- Your tasks -
• A. Print the passage on race sponsorship word for word, starting with "Hook -- develop" and going on through "Marketing Director's desk.".
• B. Write what comes next in the passage on finding race sponsorship funding, picking up after its last sentence.

Begin Excerpt

Embark upon a number of strategies to assist with finding sponsorship funding:

Publicity -- create a number of opportunities to receive coverage of your race program. In this way, you have further ammunition that you may need when proposing sponsorship to a prospect. You have proof of your ability to acquire publicity. This may be an objective of a prospective client and you want to be positioned to prove your worth.

Hook -- develop a sales "hook" that separates your program from the myriad of others both within the motorsport community and those in other alternative special events, including civic, music, festivals and other activities. This critically important element plays a major role in securing interest from the perspective sponsors. There is no magic hook that guarantees sponsorship, but there are any number of ways to develop one. Strive to acquire that unique hook that others can not emulate. If a corporate sponsor can use your hook to achieve their marketing objectives, your sales program is over one giant hurdle: separating your program from the hundreds of others on a Marketing Director's desk.

The strategy for sales -- depending upon the budget required, whether a multi-million dollar high profile program or a modest showroom stock series, will have a bearing on your selected strategy for marketing your program. It becomes a matter of what is realistic in terms of potential sales gain. Obviously, a high profile Indy car program can justify a more elaborate sales strategy when millions of dollars is the desired objective. But eve team should have a program devoted to secure the budget needed within their own select racing activity. In these days of computer publishing available to nearly everyone, each race team has the opportunity to create a professional-looking presentation package that will create the kind of professional image each race team is seeking to introduce.

End Excerpt
Begin Listing

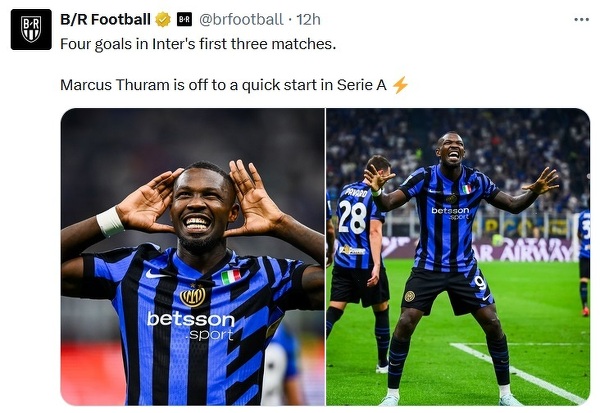This screenshot has width=600, height=413.
Task: Click the gold Inter crest on left jersey
Action: (192, 296)
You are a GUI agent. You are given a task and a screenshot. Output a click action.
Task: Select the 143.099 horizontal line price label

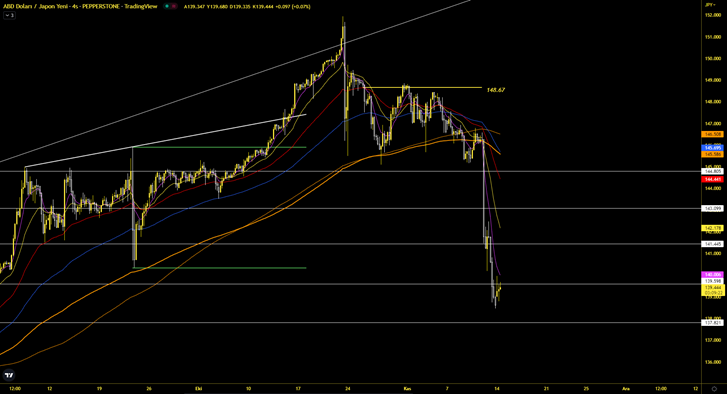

End Listing

- Expected responses -
• A.
Hook -- develop a sales "hook" that separates your program from the myriad of others both within the motorsport community and those in other alternative special events, including civic, music, festivals and other activities. This critically important element plays a major role in securing interest from the perspective sponsors. There is no magic hook that guarantees sponsorship, but there are any number of ways to develop one. Strive to acquire that unique hook that others can not emulate. If a corporate sponsor can use your hook to achieve their marketing objectives, your sales program is over one giant hurdle: separating your program from the hundreds of others on a Marketing Director's desk.

• B.
The sales and marketing elements -- after careful development of your race marketing program, researching potential prospects, searching for leads and follow ups, embark upon a systematic utilization of your marketing budget. It is not always successful, but over the past ten years, I have found that a dedicated approach results in sponsor interest being secured far more often that simply waiting for a sponsor to chance by your race operation. In my ten years experience, that "chance" sponsor has never materialized.

Finally, remember that the marketing aspect of your racing enterprise is no less competitive than all-out dicing for position on the race track, perhaps even more so. You are not only in competition with every other race team on the planet, but also other sports, other events, series, charity events and so on and so on. Everything these days seems to be seeking a sponsor -- it is competition for sponsor dollars across the board. And ultimately you are in competition with me, and hundreds of others like me, because we are after the same money you want! I sit at my desk, on the phone, day in and day out, every day, every hour, every chance I get looking for sponsors. I will be persistent, professional, purposeful and knowledgeable. We all are your competition. If you don't take marketing seriously, remember, we do! And if you and your team are not out there seeking your own piece of the sponsorship pie, you make our job all that much easier. We would be happy to divert what might have been money towards your program and drive it toward our clients. It's that simple.

Food for thought. I wish you happy hunting and good fortune. Perhaps we'll meet on the road to sponsorship!

Beginning (Part 1)

Rule Number One (Part 2)

Investing in Marketing (Part 3)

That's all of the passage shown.